Quali sono le specie che hai avuto modo di osservare personalmente nell’area della foce di Fiume Grande?
“Oltre al vistoso gruppo dei Cormorani e dei Gabbiani (spp.), nelle acque placide (lontane dal traffico marittimo) e di profondità decrescente verso la riva, si osservano grandi uccelli marini come la Strolaga mezzana, anatre tuffatrici come lo Smergo minore, nonché gli eleganti Svassi (spp).

Lungo i bordi ripariali della foce e nelle zone di accumulo di sedimenti fluviali, umidi e sabbio-limosi, sostano e si alimentano ardeidi come la Garzetta, l’Airone cenerino e l’Airone bianco maggiore e limicoli come il Piovanello pancianera, il Voltapietre, il Corriere grosso e il Gambecchio. Oltre l’immancabile e coloratissimo Martin pescatore.
Si tratta di specie protette, alcune rare, altre prioritarie per la comunità europea ed inserite nelle Direttive Comunitarie”.
Hai accennato anche alla presenza di tartarughe marine, puoi spiegarci meglio?
“Si, in effetti il porto di Brindisi, soprattutto quello medio ed esterno, è frequentato in ogni mese dell’anno da tartarughe marine della specie Caretta caretta, attratte da risorse alimentari che trovano anche qui, ovvero molluschi, crostacei, pesci e meduse.

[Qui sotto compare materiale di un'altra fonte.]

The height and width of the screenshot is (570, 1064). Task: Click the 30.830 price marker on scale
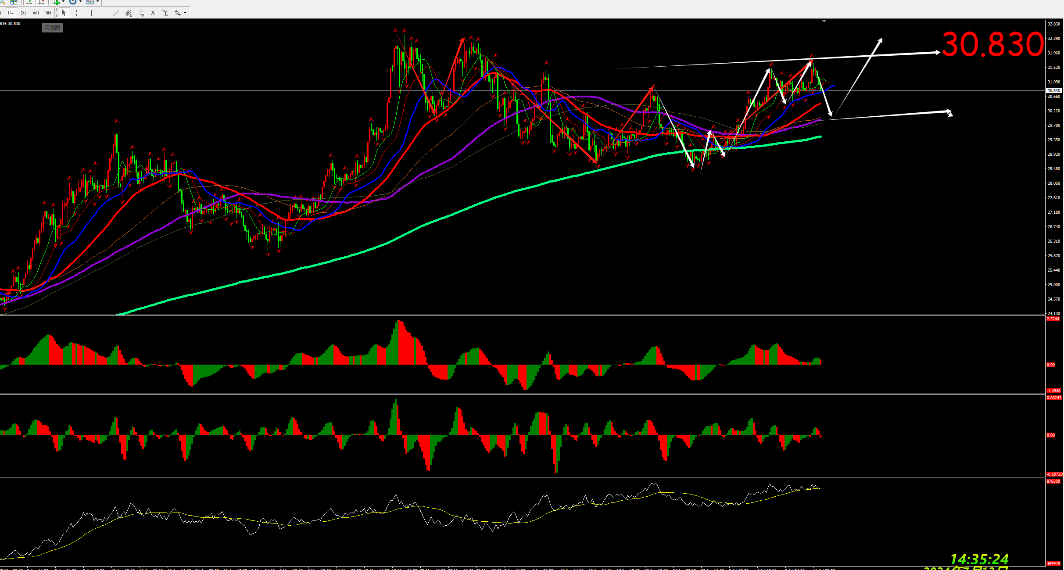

L’insenatura marina dove sfocia Fiume Grande è di loro interesse come area trofica ed il rilevamento di questa specie è tra i risultati di un lavoro continuativo (per richieste di intervento sul campo) svolto dal 2002 al 2017 dal “Centro di prima accoglienza fauna selvatica in difficoltà” della Provincia di Brindisi, insieme alla Capitaneria di Porto e Nucleo Sommozzatori dei Vigili del Fuoco di Brindisi. In definitiva, la presenza di uccelli acquatici e tartarughe marine dovrebbe stimolare la curiosità (se non proprio la necessità, in caso di impatto antropico) di conoscere lo stato dei fondali e delle comunità animali e vegetali che popolano il nostro ambiente marino sommerso, anche in una semplice insenatura portuale”.
Un’ultima domanda: in tutta sincerità, da studiosa ed appassionata di fauna selvatica quale sei, cosa hai pensato quando hai dato un’occhiata al progetto per la realizzazione della cassa di colmata proprio alla foce di Fiume Grande”
“Ho pensato che è necessario stare attenti a che lo sviluppo (ammesso che ci sia) di un porto naturale e caratteristico come quello di Brindisi non debba passare attraverso il suo degrado; ho pensato che un’approfondita, precisa e puntuale Valutazione di Impatto Ambientale non possa non tener conto della immediata vicinanza, del sito scelto per quel progetto, all’Invaso di Fiume Grande che è parte sostanziale del Parco Naturale Regionale “Saline di Punta della Contessa” e non possa non tener conto del valore biologico rappresentato dalla foce, in quanto luogo di confluenza dell’acqua palustre in ambiente marino, il che richiama doverosamente ad una specifica, attuale e documentata indagine sullo stato delle biocenosi del fondale marino interessato”.